------ RECORDED INFORMATION

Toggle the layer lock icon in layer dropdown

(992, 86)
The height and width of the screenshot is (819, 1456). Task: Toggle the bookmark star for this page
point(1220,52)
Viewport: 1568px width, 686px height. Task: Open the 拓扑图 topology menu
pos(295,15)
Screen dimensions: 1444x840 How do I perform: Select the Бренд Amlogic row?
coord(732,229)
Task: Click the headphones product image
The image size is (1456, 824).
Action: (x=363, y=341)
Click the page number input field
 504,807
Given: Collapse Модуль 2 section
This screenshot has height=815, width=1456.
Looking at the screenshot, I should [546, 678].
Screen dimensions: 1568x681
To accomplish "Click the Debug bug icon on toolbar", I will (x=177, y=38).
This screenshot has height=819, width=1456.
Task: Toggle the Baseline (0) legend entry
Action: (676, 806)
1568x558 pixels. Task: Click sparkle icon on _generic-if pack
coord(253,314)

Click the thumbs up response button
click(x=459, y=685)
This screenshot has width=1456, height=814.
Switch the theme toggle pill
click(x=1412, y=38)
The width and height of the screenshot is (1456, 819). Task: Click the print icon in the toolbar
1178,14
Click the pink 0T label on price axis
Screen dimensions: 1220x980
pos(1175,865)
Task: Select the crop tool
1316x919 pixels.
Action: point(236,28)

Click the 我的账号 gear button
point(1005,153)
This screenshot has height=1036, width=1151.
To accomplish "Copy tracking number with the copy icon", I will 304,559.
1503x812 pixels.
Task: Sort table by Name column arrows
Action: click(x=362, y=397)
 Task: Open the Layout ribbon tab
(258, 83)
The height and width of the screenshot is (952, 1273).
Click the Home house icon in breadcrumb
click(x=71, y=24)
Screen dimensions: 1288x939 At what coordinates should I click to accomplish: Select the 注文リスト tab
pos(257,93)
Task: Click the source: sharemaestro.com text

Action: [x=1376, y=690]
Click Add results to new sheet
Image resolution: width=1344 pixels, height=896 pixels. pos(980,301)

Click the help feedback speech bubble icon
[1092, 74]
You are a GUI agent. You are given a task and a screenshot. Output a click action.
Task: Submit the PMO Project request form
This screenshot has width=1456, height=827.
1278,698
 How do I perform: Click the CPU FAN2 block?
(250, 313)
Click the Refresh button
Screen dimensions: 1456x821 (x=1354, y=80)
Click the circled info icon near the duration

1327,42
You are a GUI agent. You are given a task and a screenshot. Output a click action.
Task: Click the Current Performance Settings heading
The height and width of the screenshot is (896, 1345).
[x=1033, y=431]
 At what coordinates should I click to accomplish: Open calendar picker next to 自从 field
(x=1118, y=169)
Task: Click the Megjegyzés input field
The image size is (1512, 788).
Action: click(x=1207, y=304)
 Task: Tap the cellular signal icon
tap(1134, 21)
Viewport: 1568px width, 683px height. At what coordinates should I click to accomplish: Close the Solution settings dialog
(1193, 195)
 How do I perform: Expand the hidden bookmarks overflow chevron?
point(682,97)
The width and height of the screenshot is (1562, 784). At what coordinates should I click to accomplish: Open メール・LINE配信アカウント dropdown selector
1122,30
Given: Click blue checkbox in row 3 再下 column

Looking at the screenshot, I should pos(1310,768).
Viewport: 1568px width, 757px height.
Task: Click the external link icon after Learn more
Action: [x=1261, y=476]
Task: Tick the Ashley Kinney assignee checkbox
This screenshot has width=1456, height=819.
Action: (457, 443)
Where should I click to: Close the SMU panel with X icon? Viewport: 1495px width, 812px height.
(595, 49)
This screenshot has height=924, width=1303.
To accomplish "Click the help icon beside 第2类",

------------

REQUIRED WORK => Line by line, retype all of the records exactly.

SOLVED EXERCISE =>
Toggle the layer lock icon in layer dropdown

(992, 86)
The height and width of the screenshot is (819, 1456). Task: Toggle the bookmark star for this page
point(1220,52)
Viewport: 1568px width, 686px height. Task: Open the 拓扑图 topology menu
pos(295,15)
Screen dimensions: 1444x840 How do I perform: Select the Бренд Amlogic row?
coord(732,229)
Task: Click the headphones product image
The image size is (1456, 824).
Action: (x=363, y=341)
Click the page number input field
 504,807
Given: Collapse Модуль 2 section
This screenshot has height=815, width=1456.
Looking at the screenshot, I should [546, 678].
Screen dimensions: 1568x681
To accomplish "Click the Debug bug icon on toolbar", I will (x=177, y=38).
This screenshot has height=819, width=1456.
Task: Toggle the Baseline (0) legend entry
Action: (676, 806)
1568x558 pixels. Task: Click sparkle icon on _generic-if pack
coord(253,314)

Click the thumbs up response button
click(x=459, y=685)
This screenshot has width=1456, height=814.
Switch the theme toggle pill
click(x=1412, y=38)
The width and height of the screenshot is (1456, 819). Task: Click the print icon in the toolbar
1178,14
Click the pink 0T label on price axis
Screen dimensions: 1220x980
pos(1175,865)
Task: Select the crop tool
1316x919 pixels.
Action: point(236,28)

Click the 我的账号 gear button
point(1005,153)
This screenshot has height=1036, width=1151.
To accomplish "Copy tracking number with the copy icon", I will 304,559.
1503x812 pixels.
Task: Sort table by Name column arrows
Action: click(x=362, y=397)
 Task: Open the Layout ribbon tab
(258, 83)
The height and width of the screenshot is (952, 1273).
Click the Home house icon in breadcrumb
click(x=71, y=24)
Screen dimensions: 1288x939 At what coordinates should I click to accomplish: Select the 注文リスト tab
pos(257,93)
Task: Click the source: sharemaestro.com text

Action: [x=1376, y=690]
Click Add results to new sheet
Image resolution: width=1344 pixels, height=896 pixels. pos(980,301)

Click the help feedback speech bubble icon
[1092, 74]
You are a GUI agent. You are given a task and a screenshot. Output a click action.
Task: Submit the PMO Project request form
This screenshot has width=1456, height=827.
1278,698
 How do I perform: Click the CPU FAN2 block?
(250, 313)
Click the Refresh button
Screen dimensions: 1456x821 (x=1354, y=80)
Click the circled info icon near the duration

1327,42
You are a GUI agent. You are given a task and a screenshot. Output a click action.
Task: Click the Current Performance Settings heading
The height and width of the screenshot is (896, 1345).
[x=1033, y=431]
 At what coordinates should I click to accomplish: Open calendar picker next to 自从 field
(x=1118, y=169)
Task: Click the Megjegyzés input field
The image size is (1512, 788).
Action: click(x=1207, y=304)
 Task: Tap the cellular signal icon
tap(1134, 21)
Viewport: 1568px width, 683px height. At what coordinates should I click to accomplish: Close the Solution settings dialog
(1193, 195)
 How do I perform: Expand the hidden bookmarks overflow chevron?
point(682,97)
The width and height of the screenshot is (1562, 784). At what coordinates should I click to accomplish: Open メール・LINE配信アカウント dropdown selector
1122,30
Given: Click blue checkbox in row 3 再下 column

Looking at the screenshot, I should pos(1310,768).
Viewport: 1568px width, 757px height.
Task: Click the external link icon after Learn more
Action: [x=1261, y=476]
Task: Tick the Ashley Kinney assignee checkbox
This screenshot has width=1456, height=819.
Action: (457, 443)
Where should I click to: Close the SMU panel with X icon? Viewport: 1495px width, 812px height.
(595, 49)
This screenshot has height=924, width=1303.
To accomplish "Click the help icon beside 第2类",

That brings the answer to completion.